Department of Organic Chemistry, Weizmann Institute of Science, IL-76100 Rechovot, Israel.
J Phys Chem A. 2009 Oct 29;113(43):11974-83. doi: 10.1021/jp903640h.
Conformational energies of n-butane, n-pentane, and n-hexane have been calculated at the CCSD(T) level and at or near the basis set limit. Post-CCSD(T) contributions were considered and found to be unimportant. The data thus obtained were used to assess the performance of a variety of density functional methods. Double-hybrid functionals like B2GP-PLYP and B2K-PLYP, especially with a small Grimme-type empirical dispersion correction, are capable of rendering conformational energies of CCSD(T) quality. These were used as a "secondary standard" for a larger sample of alkanes, including isopentane and the branched hexanes as well as key isomers of heptane and octane. Popular DFT functionals like B3LYP, B3PW91, BLYP, PBE, and PBE0 tend to overestimate conformer energies without dispersion correction, while the M06 family severely underestimates GG interaction energies. Grimme-type dispersion corrections for these overcorrect and lead to qualitatively wrong conformer orderings. All of these functionals also exhibit deficiencies in the conformer geometries, particularly the backbone torsion angles. The PW6B95 and, to a lesser extent, BMK functionals are relatively free of these deficiencies. Performance of these methods is further investigated to derive conformer ensemble corrections to the enthalpy function, H(298) - H(0), and the Gibbs energy function, gef(T) identical with -[G(T) - H(0)]/T, of these alkanes. These are essential for accurate computed heats of formation of especially the larger species as the corrections for these are several times the expected uncertainty in modern computational thermochemistry methods such as W4 theory. While H(298) - H(0) is only moderately sensitive to the level of theory, gef(T) exhibits more pronounced sensitivity. Once again, double hybrids acquit themselves very well. The effects of zero-point energy and nonfactorizable rovibrational partition functions have been considered.

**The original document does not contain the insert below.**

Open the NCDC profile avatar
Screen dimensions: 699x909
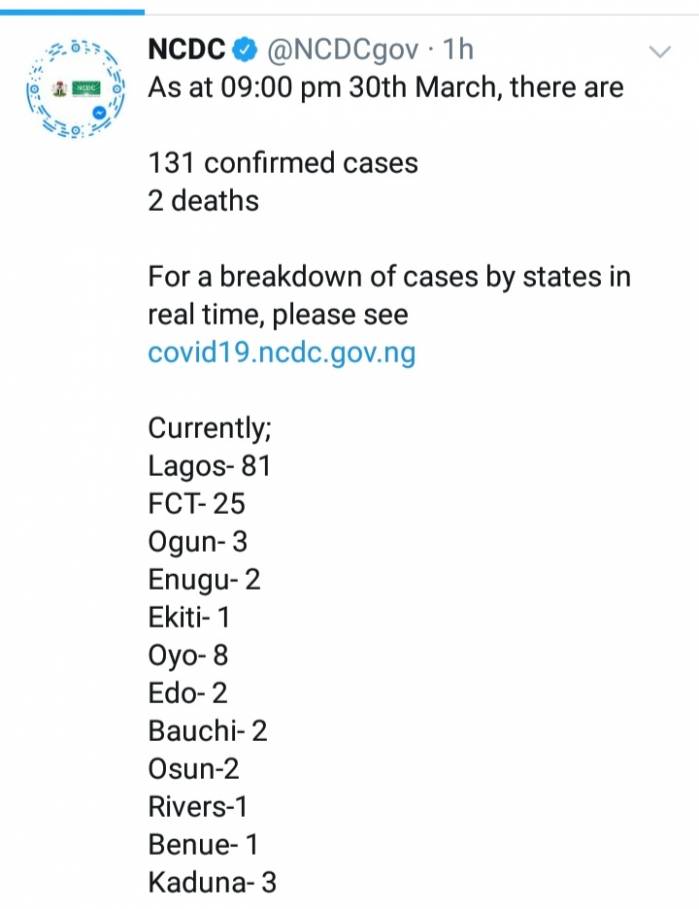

正丁烷、正戊烷和正己烷的构象能已在 CCSD(T) 水平和基组极限或接近基组极限处进行了计算。考虑了后 CCSD(T) 贡献,发现它们不重要。由此获得的数据用于评估各种密度泛函方法的性能。双杂交泛函,如 B2GP-PLYP 和 B2K-PLYP,特别是带有小的 Grimme 型经验色散校正,能够呈现出 CCSD(T) 质量的构象能。这些被用作更大样本烷烃的“二级标准”,包括异戊烷和支链己烷以及庚烷和辛烷的关键异构体。流行的 DFT 泛函,如 B3LYP、B3PW91、BLYP、PBE 和 PBE0,在没有色散校正的情况下往往会高估构象能,而 M06 系列则严重低估 GG 相互作用能。这些泛函的 Grimme 型色散校正过度校正,导致构象顺序的定性错误。所有这些泛函在构象几何形状上也存在缺陷,特别是骨架扭转角。PW6B95 以及在较小程度上的 BMK 泛函相对没有这些缺陷。进一步研究这些方法的性能,以得出这些烷烃的焓函数,H(298)-H(0),和吉布斯能函数,ge(T)等同于-[G(T)-H(0)]/T,的构象集合校正。这些对于准确计算特别是较大物种的生成热至关重要,因为这些校正值是现代计算热化学方法(如 W4 理论)中预期不确定性的数倍。虽然 H(298)-H(0)仅对理论水平中度敏感,但 gef(T)表现出更明显的敏感性。再次,双杂交表现非常出色。考虑了零点能和不可分解的 rovibrational 配分函数的影响。